## REQUIRED WORK
When you reach the line with "Grot Orderly na FB (653, 224)" in the data below, begin printing lines exactly, and stop once the line with "black library (695, 821)" has been printed.
━━━━━━━━━━
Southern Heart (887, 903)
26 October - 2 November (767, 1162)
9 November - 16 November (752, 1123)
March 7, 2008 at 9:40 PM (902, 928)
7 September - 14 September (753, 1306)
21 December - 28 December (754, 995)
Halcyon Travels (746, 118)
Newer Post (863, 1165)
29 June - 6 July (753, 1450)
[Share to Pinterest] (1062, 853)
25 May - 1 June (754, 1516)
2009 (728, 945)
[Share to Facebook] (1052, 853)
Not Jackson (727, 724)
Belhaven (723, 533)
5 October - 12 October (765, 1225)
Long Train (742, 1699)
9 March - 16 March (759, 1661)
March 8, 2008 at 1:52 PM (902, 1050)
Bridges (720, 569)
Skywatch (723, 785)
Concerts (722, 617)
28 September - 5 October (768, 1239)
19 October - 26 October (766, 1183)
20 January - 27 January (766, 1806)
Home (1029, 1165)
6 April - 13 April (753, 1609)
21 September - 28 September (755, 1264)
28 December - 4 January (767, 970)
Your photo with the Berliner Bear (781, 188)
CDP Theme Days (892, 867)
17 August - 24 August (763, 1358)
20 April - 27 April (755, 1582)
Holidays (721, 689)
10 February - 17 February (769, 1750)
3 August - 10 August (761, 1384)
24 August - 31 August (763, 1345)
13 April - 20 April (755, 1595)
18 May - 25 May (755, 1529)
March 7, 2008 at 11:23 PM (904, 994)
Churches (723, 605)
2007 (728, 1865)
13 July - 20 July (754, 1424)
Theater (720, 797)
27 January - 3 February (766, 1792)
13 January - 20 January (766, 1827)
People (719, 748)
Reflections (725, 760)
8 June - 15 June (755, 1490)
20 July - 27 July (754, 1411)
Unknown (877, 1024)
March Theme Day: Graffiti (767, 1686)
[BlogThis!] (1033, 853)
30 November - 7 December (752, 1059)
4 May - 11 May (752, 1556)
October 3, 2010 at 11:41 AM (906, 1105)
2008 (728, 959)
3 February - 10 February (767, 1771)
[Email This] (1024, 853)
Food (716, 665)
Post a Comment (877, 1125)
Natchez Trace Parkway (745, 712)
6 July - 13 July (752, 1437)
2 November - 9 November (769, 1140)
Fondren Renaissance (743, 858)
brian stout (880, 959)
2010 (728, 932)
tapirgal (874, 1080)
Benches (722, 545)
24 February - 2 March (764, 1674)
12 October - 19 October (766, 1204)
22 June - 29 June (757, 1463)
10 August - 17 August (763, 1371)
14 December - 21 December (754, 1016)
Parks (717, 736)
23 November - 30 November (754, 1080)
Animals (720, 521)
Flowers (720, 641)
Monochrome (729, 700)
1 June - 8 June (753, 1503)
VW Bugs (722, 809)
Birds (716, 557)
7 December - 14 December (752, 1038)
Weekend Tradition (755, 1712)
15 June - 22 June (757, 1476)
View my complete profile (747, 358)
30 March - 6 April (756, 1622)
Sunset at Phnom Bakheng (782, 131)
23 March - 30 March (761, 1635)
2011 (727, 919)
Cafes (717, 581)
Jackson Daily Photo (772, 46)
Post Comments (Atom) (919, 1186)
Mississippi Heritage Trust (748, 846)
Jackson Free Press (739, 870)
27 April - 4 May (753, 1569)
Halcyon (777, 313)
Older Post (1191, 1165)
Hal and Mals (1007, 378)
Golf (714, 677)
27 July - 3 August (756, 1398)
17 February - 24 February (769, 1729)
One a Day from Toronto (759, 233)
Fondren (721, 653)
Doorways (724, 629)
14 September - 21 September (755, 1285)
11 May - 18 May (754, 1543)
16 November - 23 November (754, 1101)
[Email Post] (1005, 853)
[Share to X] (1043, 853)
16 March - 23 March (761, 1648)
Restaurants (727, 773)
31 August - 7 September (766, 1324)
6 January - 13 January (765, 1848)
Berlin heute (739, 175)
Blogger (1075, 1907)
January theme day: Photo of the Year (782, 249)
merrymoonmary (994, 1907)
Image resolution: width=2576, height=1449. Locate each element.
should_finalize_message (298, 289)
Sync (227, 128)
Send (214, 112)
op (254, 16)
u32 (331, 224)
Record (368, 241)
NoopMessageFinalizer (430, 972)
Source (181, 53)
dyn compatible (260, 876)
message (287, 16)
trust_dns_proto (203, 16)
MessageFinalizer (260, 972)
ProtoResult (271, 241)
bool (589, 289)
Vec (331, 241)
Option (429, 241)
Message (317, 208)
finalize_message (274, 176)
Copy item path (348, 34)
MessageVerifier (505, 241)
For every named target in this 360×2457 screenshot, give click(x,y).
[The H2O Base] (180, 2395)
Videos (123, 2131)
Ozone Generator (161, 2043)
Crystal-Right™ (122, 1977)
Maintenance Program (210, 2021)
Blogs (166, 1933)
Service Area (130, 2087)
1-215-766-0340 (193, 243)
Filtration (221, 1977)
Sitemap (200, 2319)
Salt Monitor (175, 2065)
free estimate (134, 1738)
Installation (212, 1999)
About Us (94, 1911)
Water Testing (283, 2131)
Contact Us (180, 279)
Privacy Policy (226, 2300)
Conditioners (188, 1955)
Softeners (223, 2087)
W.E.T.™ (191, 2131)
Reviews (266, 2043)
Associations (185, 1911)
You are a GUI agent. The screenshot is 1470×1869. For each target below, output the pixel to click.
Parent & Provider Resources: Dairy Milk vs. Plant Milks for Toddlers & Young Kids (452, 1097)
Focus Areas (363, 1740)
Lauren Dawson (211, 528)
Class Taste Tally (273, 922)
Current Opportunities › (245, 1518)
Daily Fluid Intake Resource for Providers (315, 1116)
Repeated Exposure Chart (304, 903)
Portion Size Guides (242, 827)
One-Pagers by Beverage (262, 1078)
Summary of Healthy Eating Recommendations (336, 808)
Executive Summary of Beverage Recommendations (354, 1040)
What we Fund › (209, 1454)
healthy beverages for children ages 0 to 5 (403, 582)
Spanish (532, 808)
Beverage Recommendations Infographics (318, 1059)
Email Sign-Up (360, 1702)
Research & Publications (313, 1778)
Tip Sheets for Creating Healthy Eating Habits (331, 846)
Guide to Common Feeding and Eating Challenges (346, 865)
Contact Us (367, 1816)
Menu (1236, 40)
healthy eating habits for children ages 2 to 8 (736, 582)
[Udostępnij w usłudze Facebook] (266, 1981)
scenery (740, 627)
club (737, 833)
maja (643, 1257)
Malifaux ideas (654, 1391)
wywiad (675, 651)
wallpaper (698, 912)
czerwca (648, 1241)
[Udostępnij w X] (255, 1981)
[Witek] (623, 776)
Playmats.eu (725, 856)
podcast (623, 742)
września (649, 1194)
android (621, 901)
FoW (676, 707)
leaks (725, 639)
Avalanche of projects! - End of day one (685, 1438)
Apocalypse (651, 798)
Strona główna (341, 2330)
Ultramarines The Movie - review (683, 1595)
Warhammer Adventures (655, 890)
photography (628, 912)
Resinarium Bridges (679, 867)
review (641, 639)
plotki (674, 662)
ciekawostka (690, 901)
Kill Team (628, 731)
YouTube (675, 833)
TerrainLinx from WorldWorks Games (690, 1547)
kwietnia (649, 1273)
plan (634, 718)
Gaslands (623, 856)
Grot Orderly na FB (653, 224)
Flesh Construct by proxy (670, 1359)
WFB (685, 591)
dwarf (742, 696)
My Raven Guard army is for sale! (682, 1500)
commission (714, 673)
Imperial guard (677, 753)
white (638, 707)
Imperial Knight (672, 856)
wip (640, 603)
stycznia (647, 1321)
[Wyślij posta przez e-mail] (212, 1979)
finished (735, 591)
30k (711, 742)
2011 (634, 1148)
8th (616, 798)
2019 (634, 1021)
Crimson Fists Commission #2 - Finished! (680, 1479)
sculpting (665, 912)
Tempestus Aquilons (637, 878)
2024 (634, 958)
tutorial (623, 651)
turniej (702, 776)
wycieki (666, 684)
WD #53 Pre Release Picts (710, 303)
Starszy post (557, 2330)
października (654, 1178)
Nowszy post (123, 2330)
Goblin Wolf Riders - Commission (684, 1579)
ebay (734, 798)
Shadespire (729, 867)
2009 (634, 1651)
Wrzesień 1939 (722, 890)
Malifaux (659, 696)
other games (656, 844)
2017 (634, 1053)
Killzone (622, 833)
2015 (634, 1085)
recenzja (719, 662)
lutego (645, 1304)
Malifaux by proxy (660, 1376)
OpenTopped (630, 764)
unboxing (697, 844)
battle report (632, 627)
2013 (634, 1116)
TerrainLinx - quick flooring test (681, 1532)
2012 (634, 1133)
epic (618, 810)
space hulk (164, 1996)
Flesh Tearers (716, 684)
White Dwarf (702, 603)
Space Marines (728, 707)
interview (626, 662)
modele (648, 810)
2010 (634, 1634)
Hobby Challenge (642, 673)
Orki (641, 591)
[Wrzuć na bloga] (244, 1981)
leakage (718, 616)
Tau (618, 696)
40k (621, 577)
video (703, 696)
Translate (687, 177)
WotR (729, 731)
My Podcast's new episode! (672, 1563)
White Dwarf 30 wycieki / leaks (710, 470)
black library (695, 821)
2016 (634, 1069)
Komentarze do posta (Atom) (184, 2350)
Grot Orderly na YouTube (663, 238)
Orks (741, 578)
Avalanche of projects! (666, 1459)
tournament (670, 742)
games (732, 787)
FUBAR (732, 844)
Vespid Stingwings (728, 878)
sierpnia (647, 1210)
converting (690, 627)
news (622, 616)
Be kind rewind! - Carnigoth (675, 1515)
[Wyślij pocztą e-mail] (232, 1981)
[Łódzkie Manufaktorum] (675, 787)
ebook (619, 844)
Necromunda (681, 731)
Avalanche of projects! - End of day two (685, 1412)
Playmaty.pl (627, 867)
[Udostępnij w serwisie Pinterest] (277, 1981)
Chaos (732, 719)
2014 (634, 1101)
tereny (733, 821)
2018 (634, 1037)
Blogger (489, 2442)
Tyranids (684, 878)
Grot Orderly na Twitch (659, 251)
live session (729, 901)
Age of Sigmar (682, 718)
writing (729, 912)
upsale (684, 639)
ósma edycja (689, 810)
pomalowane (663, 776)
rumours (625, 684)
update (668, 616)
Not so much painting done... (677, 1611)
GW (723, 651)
━━━━━━━━━━
## RESULT OF THE EXERCISE
Grot Orderly na FB (653, 224)
Flesh Construct by proxy (670, 1359)
WFB (685, 591)
dwarf (742, 696)
My Raven Guard army is for sale! (682, 1500)
commission (714, 673)
Imperial guard (677, 753)
white (638, 707)
Imperial Knight (672, 856)
wip (640, 603)
stycznia (647, 1321)
[Wyślij posta przez e-mail] (212, 1979)
finished (735, 591)
30k (711, 742)
2011 (634, 1148)
8th (616, 798)
2019 (634, 1021)
Crimson Fists Commission #2 - Finished! (680, 1479)
sculpting (665, 912)
Tempestus Aquilons (637, 878)
2024 (634, 958)
tutorial (623, 651)
turniej (702, 776)
wycieki (666, 684)
WD #53 Pre Release Picts (710, 303)
Starszy post (557, 2330)
października (654, 1178)
Nowszy post (123, 2330)
Goblin Wolf Riders - Commission (684, 1579)
ebay (734, 798)
Shadespire (729, 867)
2009 (634, 1651)
Wrzesień 1939 (722, 890)
Malifaux (659, 696)
other games (656, 844)
2017 (634, 1053)
Killzone (622, 833)
2015 (634, 1085)
recenzja (719, 662)
lutego (645, 1304)
Malifaux by proxy (660, 1376)
OpenTopped (630, 764)
unboxing (697, 844)
battle report (632, 627)
2013 (634, 1116)
TerrainLinx - quick flooring test (681, 1532)
2012 (634, 1133)
epic (618, 810)
space hulk (164, 1996)
Flesh Tearers (716, 684)
White Dwarf (702, 603)
Space Marines (728, 707)
interview (626, 662)
modele (648, 810)
2010 (634, 1634)
Hobby Challenge (642, 673)
Orki (641, 591)
[Wrzuć na bloga] (244, 1981)
leakage (718, 616)
Tau (618, 696)
40k (621, 577)
video (703, 696)
Translate (687, 177)
WotR (729, 731)
My Podcast's new episode! (672, 1563)
White Dwarf 30 wycieki / leaks (710, 470)
black library (695, 821)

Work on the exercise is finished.